■ **ACTIVITY**
Repeat the full listing that follows, word for word.

■ **RECORDS TO PROCESS**
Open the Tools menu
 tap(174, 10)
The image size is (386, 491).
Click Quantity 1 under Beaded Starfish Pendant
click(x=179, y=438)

■ **OUTPUT BELOW**
Open the Tools menu
 tap(174, 10)
The image size is (386, 491).
Click Quantity 1 under Beaded Starfish Pendant
click(x=179, y=438)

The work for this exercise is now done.